Not surprisingly, Timothy wants something else in his life, runs away -- and straight out of Candide ends up at Marzipan Mountain (his name for it); befriending a giant mouse, caterpillar and Sasquatch-like creature; and on the trail of his birth parents (something he learns much later); and a way to rescue the orphanage. Meanwhile, back home we learn about the nefarious schemes that are behind the takeover of the orphanage and the various motivations behind them.
Some of the subject matter and way it's depicted seem a little more "adult," dark or whatever than is acceptable for kids' literature. On the whole (there might be a line or two I wouldn't defend), this is silly and doesn't give kids enough credit. It also ignores the history of these kind of books -- from Lewis Carroll and J. M. Barrie to Rowling and Gaiman -- kids can handle this stuff if presented right. Frequently better than adults can.
Eventually, Timothy and one of his new friends come back home to save the day, right wrongs, and give many the happy ending you expect given the genre and setup. There's a bit of redemption, a bit of justice, and a lot of hope and love at work here -- Dreams and Hopes, I guess you could say, as these various characters pursue the Golden Life and launch Timothy on further adventures in the sequel(s). All the makings of a good introductory novel for a series.
There's a nice hat-tip to another British children's fantasy series that should tickle everyone who catches it -- and mean nothing at all to those who don't.
With each major character (and most of the minor) there's a moment or two, a couple of lines, or a scene that doesn't seem to fit with what we've been told/seen about the character. It'd take too much space to illustrate this, but when you get to that scene (and you'll recognize it just about every time), just shake it off and move on, Timothy or Edwin or Itling or whoever will get back to themselves soon.
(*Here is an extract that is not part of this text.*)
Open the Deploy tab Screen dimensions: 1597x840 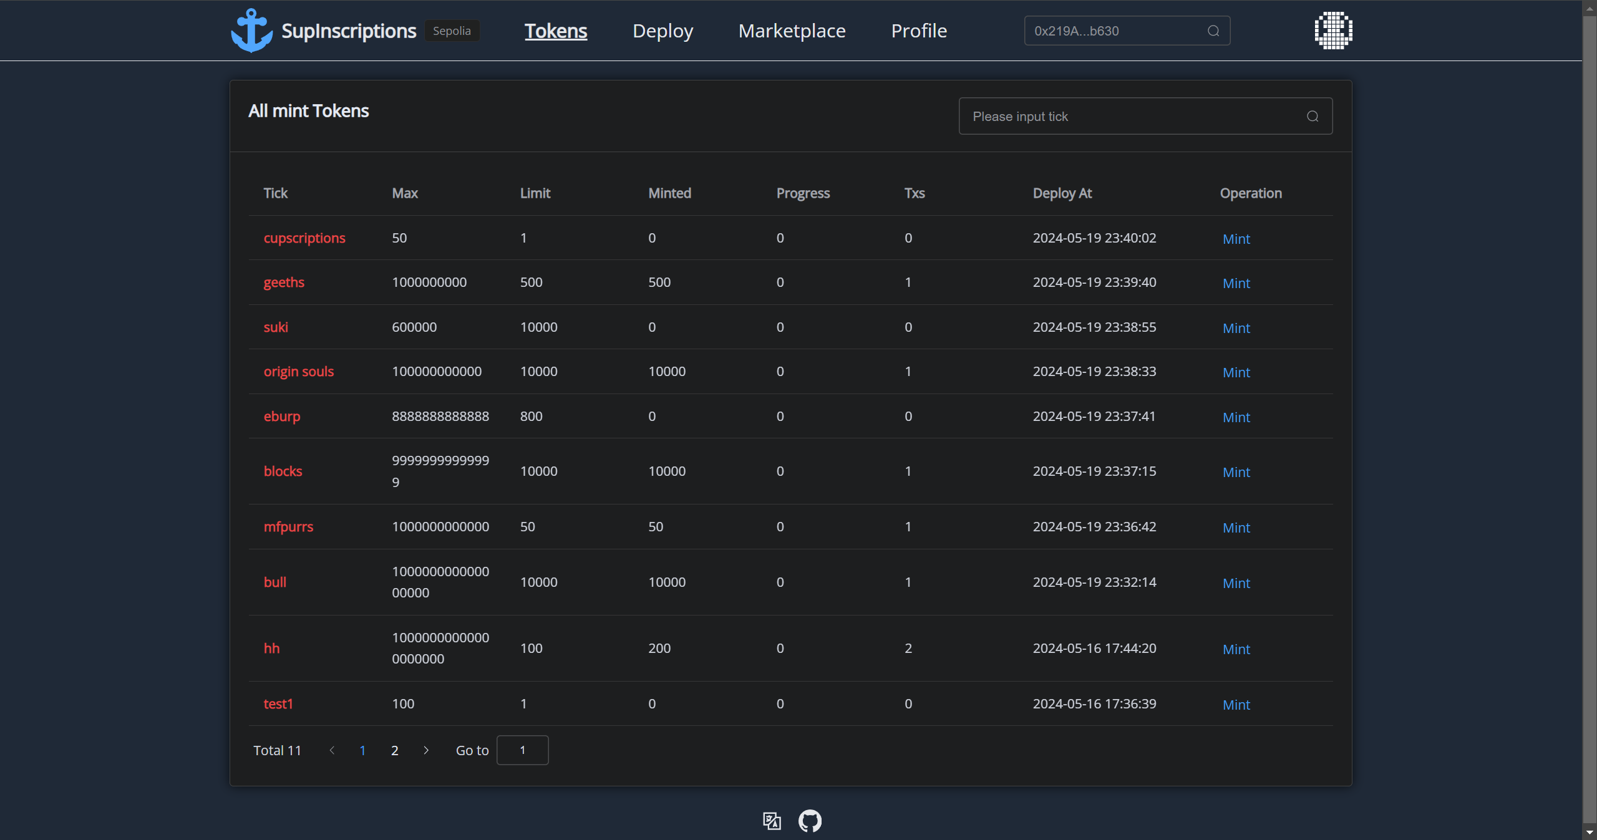tap(663, 31)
I had a hard time nailing down the feel of this one, there's sort of a fairy-tale feel to it. Not Grimm Brothers' fairy-tale, but the warm-fuzzy kind (with a hint of the other), like J. K. Rowling-light. Even a dash Mrs. Piggle-Wiggle at the beginning. Later on, it morphs into a Neil Gaiman-esque children's book feel. Now, Abel never quite hits the Rowling/MacDonald/Lewis/Gaiman tone exactly -- which is good, he's doing his own thing, but it's in those ballparks. The one thing that would help his tone is a bit more economy of words -- he takes a few too many to pull of the whimsy, the sense of play, that he seems to be going for.
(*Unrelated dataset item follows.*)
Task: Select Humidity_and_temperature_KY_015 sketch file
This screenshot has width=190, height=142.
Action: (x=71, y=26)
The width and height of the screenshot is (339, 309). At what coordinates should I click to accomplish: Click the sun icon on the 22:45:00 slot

Actually, that goes for pretty much the book as a whole -- Abel could've trimmed just about everything a bit. It's a slow read, which is not necessary a bad thing, I've got nothing against them. But I think it works against what he's trying to do and I think I have a little more patience than the target audience would. I'm not saying it needs to be a hundred pages shorter -- but it could read a little smoother, quicker. Really -- how many people noticed the length of Goblet of Fire? You didn't because of the way it was written (not just the exciting parts, either).
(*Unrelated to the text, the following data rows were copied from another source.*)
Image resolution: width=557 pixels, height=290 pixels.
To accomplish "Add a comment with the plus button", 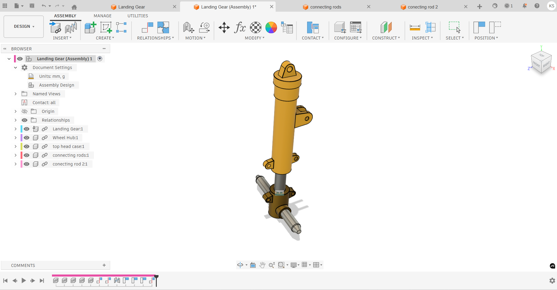I will [x=104, y=265].
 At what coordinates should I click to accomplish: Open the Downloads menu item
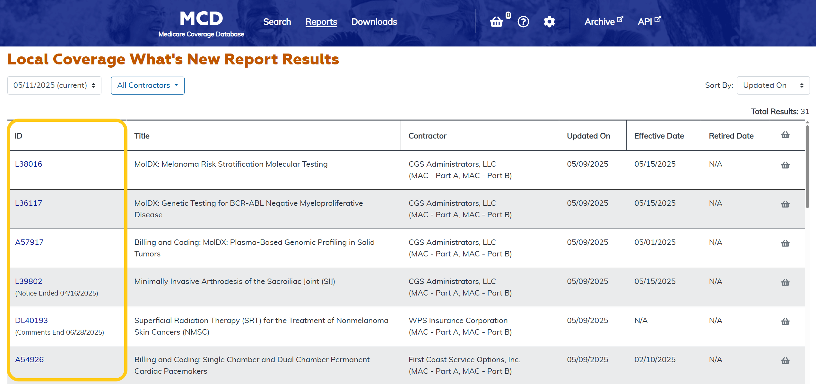[374, 22]
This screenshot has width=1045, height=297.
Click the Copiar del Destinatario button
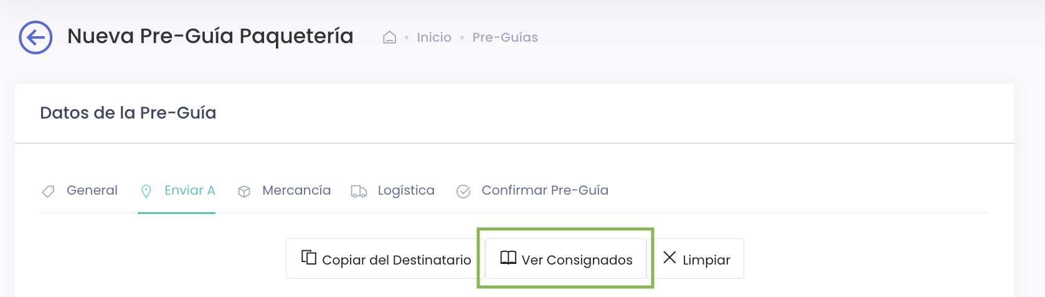tap(385, 258)
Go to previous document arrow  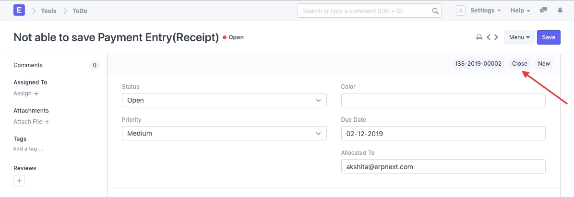[488, 37]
I want to be clear, I'm not saying the writing isn't good -- but the pacing and language are so close to being very good, the fact that he misses the target by a little emphasizes the fact that he missed it. This is a winsome and charming book that should enchant younger readers, if they just give it the opportunity.
Disclaimer: I received a copy of this book from the author in exchange for this post/my honest thoughts. I'd like to thank him for the book and for his patience, I took far too long with this.